What to produce: For the entries below, report the number of lines where the string "Trafik" appears, and only that number.

Source data:
== Segment start ==
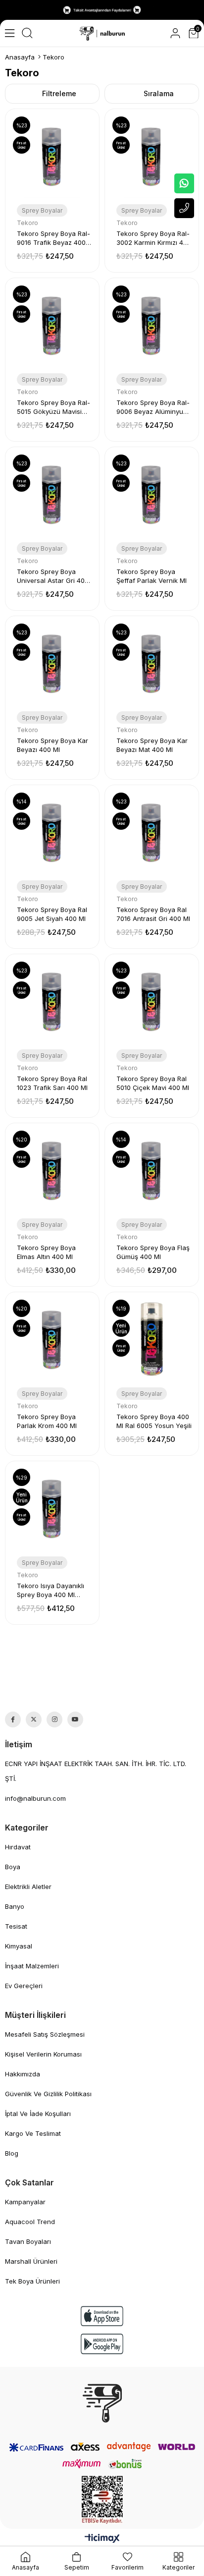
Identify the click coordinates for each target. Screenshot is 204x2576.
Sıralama (159, 93)
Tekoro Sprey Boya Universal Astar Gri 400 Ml (53, 576)
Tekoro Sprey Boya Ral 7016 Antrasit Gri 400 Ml (153, 914)
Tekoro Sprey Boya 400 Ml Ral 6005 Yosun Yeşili (154, 1421)
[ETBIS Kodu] (102, 2500)
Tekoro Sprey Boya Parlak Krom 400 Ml (47, 1421)
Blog (11, 2153)
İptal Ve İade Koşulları (38, 2114)
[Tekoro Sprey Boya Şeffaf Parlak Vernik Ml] (152, 494)
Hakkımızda (22, 2074)
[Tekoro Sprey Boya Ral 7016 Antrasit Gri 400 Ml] (152, 832)
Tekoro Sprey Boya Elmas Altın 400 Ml (46, 1252)
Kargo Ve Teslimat (33, 2133)
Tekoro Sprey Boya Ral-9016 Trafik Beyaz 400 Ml (53, 238)
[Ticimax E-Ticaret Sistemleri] (102, 2539)
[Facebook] (13, 1719)
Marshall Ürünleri (31, 2261)
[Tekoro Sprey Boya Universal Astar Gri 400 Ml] (52, 494)
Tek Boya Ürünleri (32, 2281)
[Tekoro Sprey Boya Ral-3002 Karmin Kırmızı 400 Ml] (152, 156)
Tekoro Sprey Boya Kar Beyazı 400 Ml (52, 745)
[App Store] (102, 2316)
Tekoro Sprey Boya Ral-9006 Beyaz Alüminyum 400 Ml (153, 407)
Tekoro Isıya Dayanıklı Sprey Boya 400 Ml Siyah (50, 1590)
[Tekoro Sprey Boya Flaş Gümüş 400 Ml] (152, 1170)
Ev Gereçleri (24, 1986)
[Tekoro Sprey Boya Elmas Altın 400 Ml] (52, 1170)
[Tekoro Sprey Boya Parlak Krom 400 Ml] (52, 1339)
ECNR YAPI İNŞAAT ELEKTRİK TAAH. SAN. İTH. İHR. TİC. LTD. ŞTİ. (95, 1771)
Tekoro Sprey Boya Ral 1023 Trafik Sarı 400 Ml (52, 1083)
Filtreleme (59, 93)
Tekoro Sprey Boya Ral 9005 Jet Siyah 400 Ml (52, 914)
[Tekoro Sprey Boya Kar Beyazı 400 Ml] (52, 663)
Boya (12, 1867)
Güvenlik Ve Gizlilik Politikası (48, 2094)
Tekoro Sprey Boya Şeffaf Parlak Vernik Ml (151, 576)
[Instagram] (54, 1719)
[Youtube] (75, 1719)
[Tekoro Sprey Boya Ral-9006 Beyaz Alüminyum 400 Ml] (152, 325)
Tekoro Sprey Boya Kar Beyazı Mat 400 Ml (152, 745)
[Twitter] (34, 1719)
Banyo (14, 1906)
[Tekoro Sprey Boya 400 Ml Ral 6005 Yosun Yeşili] (152, 1339)
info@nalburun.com (35, 1798)
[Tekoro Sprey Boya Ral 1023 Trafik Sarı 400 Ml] (52, 1001)
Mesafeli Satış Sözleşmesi (45, 2034)
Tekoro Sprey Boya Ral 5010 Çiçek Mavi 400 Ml (152, 1083)
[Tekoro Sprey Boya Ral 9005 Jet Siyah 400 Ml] (52, 832)
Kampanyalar (25, 2202)
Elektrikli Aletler (28, 1886)
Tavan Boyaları (28, 2241)
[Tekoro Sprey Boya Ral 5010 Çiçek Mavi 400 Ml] (152, 1001)
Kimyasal (18, 1946)
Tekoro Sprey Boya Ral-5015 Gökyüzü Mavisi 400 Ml (53, 407)
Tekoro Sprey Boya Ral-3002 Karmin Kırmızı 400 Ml (153, 238)
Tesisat (16, 1926)
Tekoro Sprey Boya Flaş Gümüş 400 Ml (153, 1252)
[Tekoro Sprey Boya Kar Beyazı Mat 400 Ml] (152, 663)
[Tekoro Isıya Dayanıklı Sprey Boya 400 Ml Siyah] (52, 1508)
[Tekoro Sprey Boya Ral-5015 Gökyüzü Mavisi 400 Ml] (52, 325)
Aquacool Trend (30, 2222)
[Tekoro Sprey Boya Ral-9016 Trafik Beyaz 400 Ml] (52, 156)
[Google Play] (102, 2344)
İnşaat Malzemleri (32, 1966)
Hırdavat (18, 1847)
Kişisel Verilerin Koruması (43, 2054)
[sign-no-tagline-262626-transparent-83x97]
== Segment end ==
Exercise result: 4